Alors, le roi des dieux fait résonner les mugissements aériens de son tonnerre, trompette de Bellone, au milieu des nues qu’il fouette devant lui ; et environnant sa poitrine d’un cercle de nues, il en forme une cuirasse contre les traits du géant.

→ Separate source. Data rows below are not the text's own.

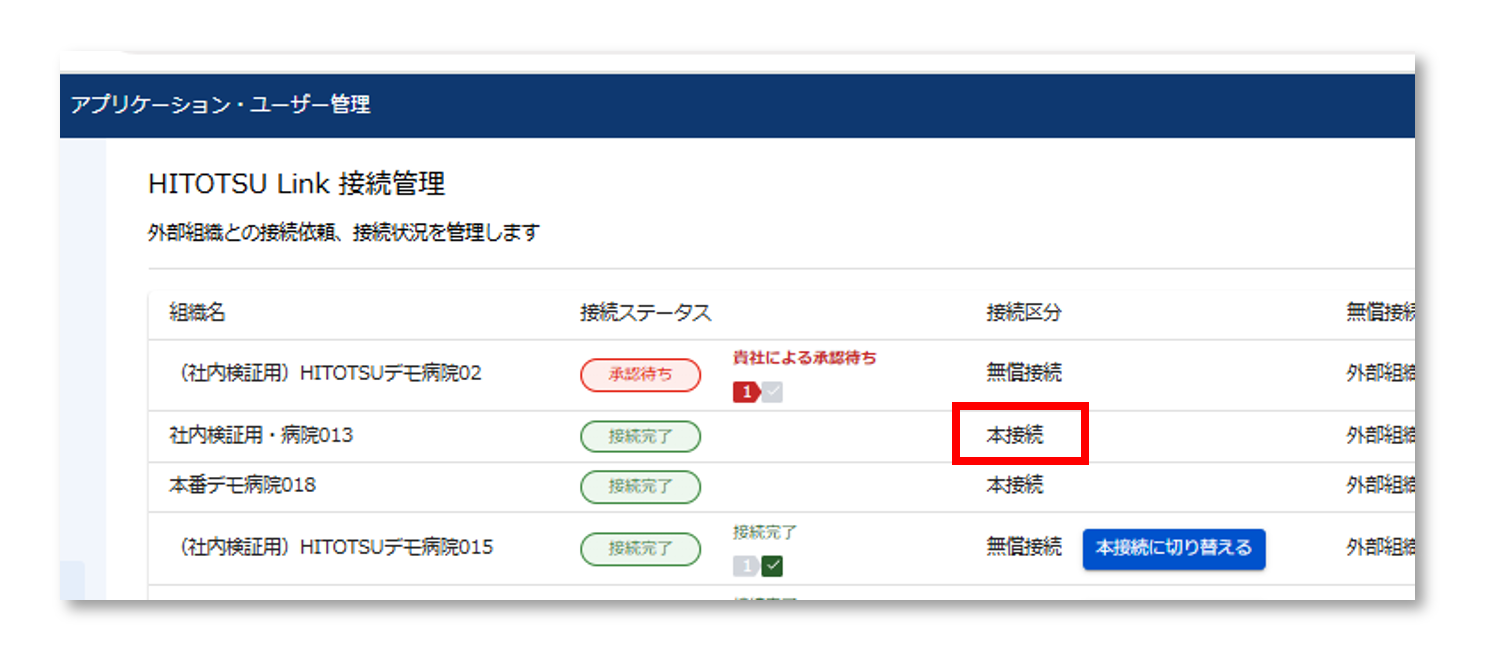Click the red 貴社による承認待ち message
Screen dimensions: 1500x670
point(804,358)
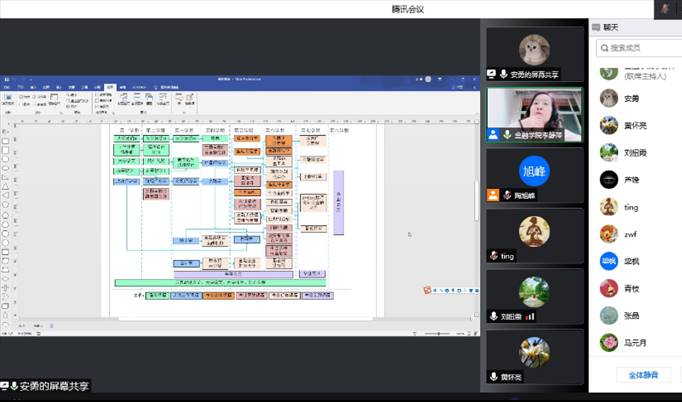Click 芦隆's black avatar in member list
This screenshot has height=402, width=682.
pyautogui.click(x=608, y=180)
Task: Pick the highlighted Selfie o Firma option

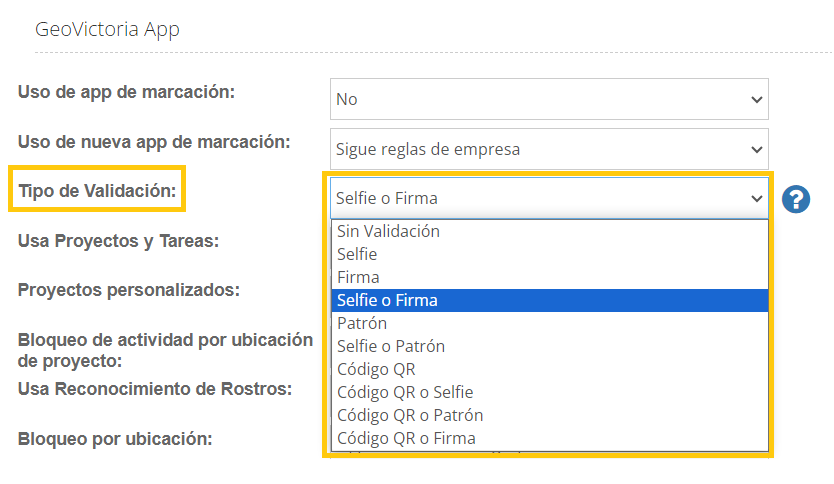Action: click(x=388, y=300)
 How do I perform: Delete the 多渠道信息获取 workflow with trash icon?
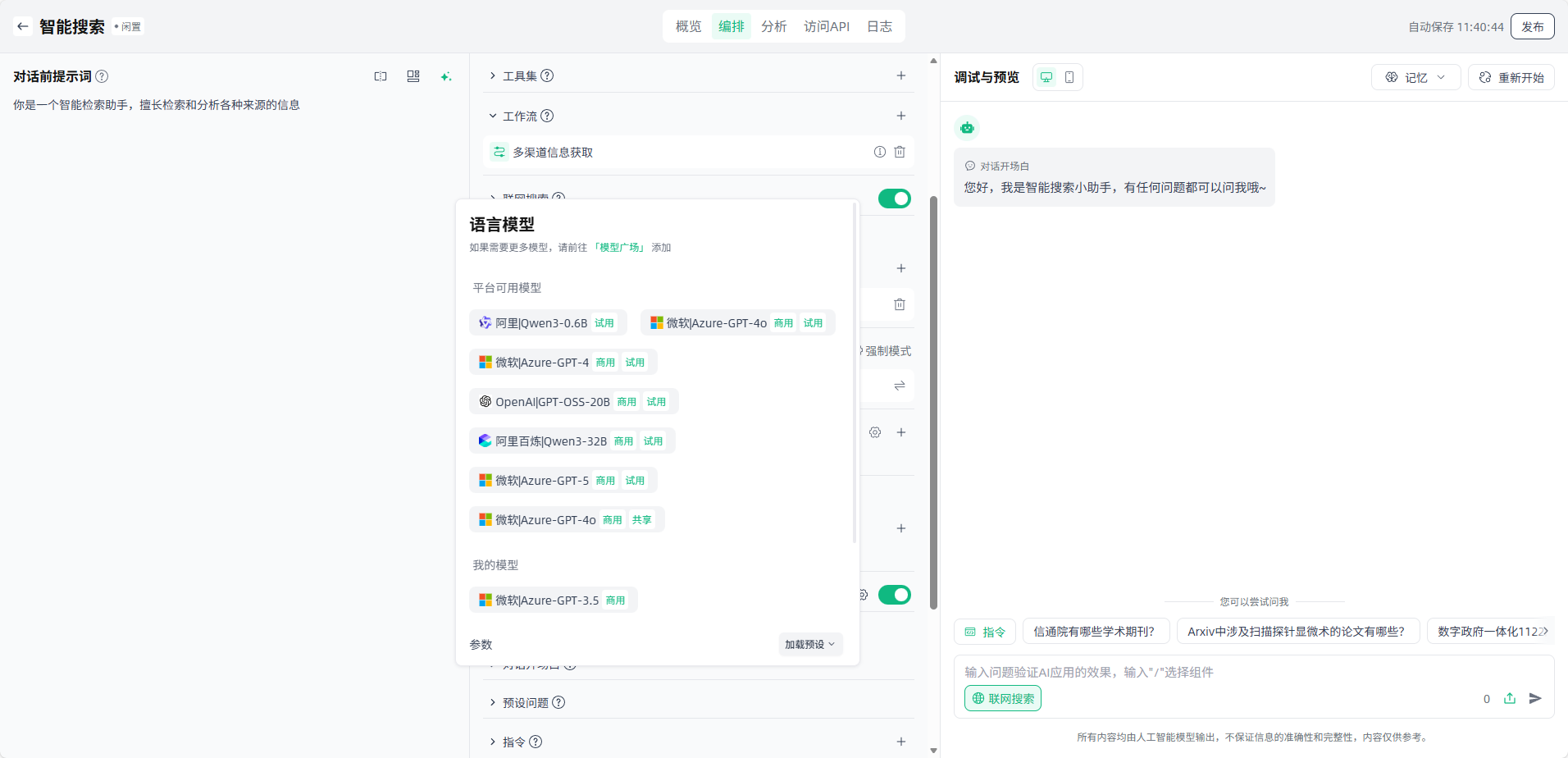coord(900,152)
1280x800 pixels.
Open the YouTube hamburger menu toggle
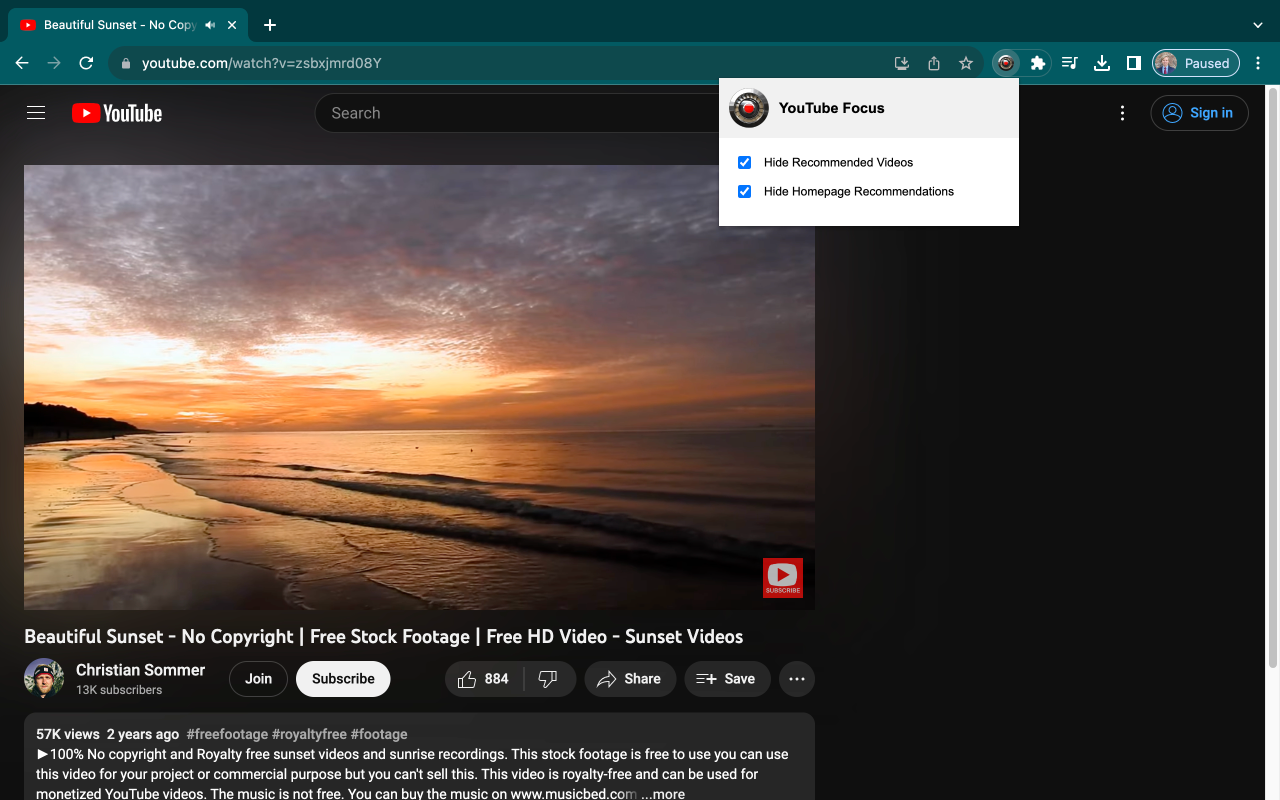[36, 112]
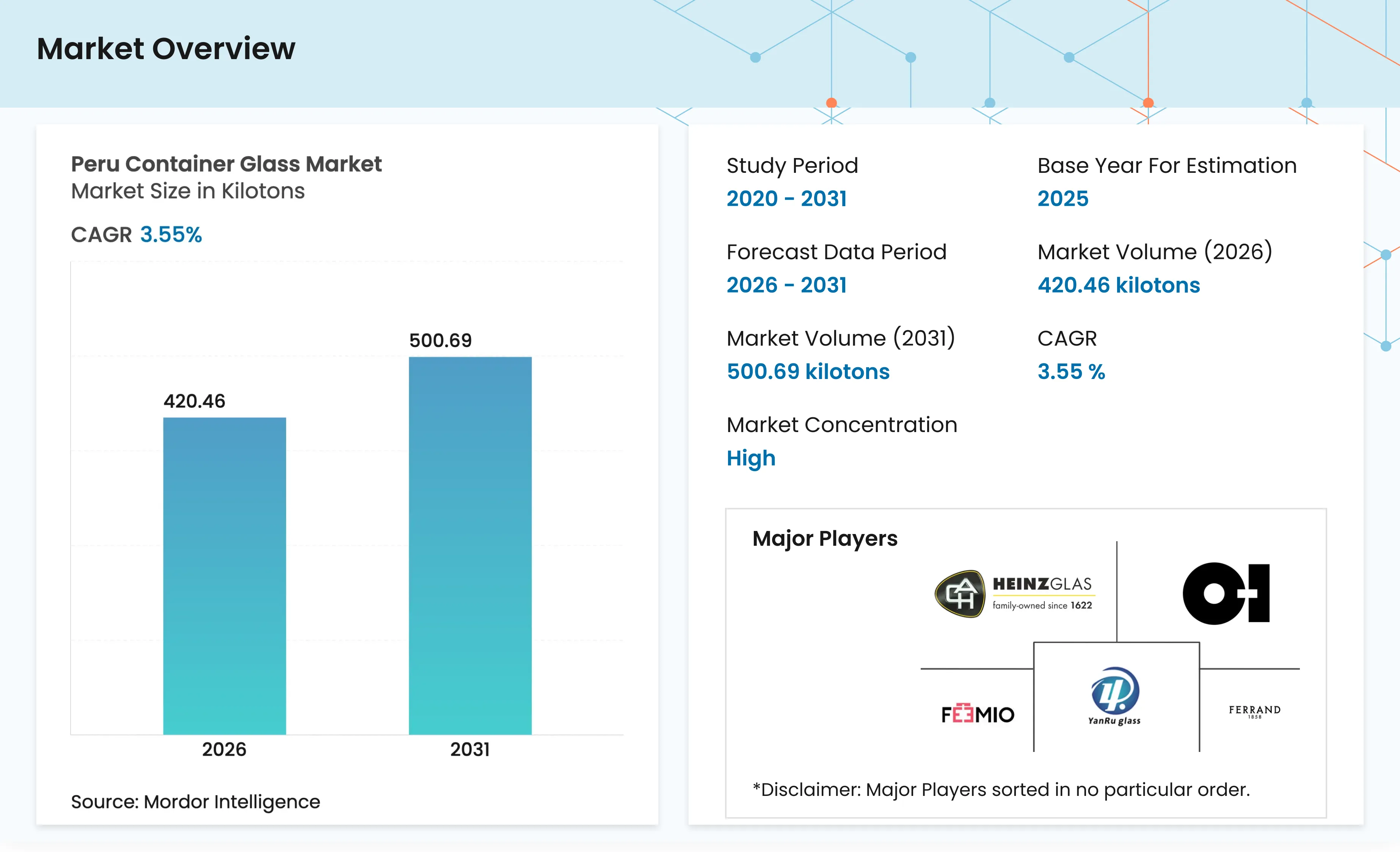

Typhée de son côté ne reste pas muet. Ses têtes de taureau, clairons naturels, mugissent aussi dans tout l’Olympe. Ses serpents, fifres de Mars, sifflent entrelacés. Il entoure les rangées de ses membres d’un rempart de roches arrachées qu’il entasse jusqu’à ce que leurs quartiers rompus et posés, rang par rang, l’un sur l’autre, s’élèvent comme nos tour. Il place le bloc déraciné sur le bloc le plus large ; c’est l’image d’une armée véritable. Le rocher y renforce le rocher voisin ; le tertre, un tertre ; la

  1. La Victoire assise sur le char de Jupiter. — « Jupiter, lorsque dans les bas-reliefs ou peintures antiques il est représenté sur un char, a derrière lui la Victoire qui tient les rênes. » Cette observation de Winckelmann (Allegorien der Goeth., ch. II, p. 36) s’appuie sur ce passage de Nonnos, qui fait conduire Jupiter au combat par la Victoire ; c’est ainsi que, chez Euripide, Créuse, pour attester la naissance divine d’Ion, en jure par la Victoire Minerve, qui jadis combattit les Géants sur le char et à côté de Jupiter. Μὲ τὴν παραστήζουσαν ἅρμασίν ποτε Νίκην Ἀθηνᾶν Ζηνὶ γεγενεῖς ἔπι. (Euripide, Ion, v. 1415.)
  2. Hiatus supprimé. — Ἵστατο δῆρις Ὀλύμπυ. Κεῖτο δὲ γούνασι Νίκης. Je corrige ainsi ce vers entier en supprimant l’hiatus, qui n’est pas nonnique, et je ne puis me résoudre à y laisser subsister au pluriel, pour régir quatre substantifs, le verbe être ἐῆν, qui se montre au singulier un peu plus haut ; verbe faible, et insuffisant pour montrer la grande image de la lutte olympienne, quand Homère me fournit le verbe κεῖμαι, souvent employé en pareille circonstance.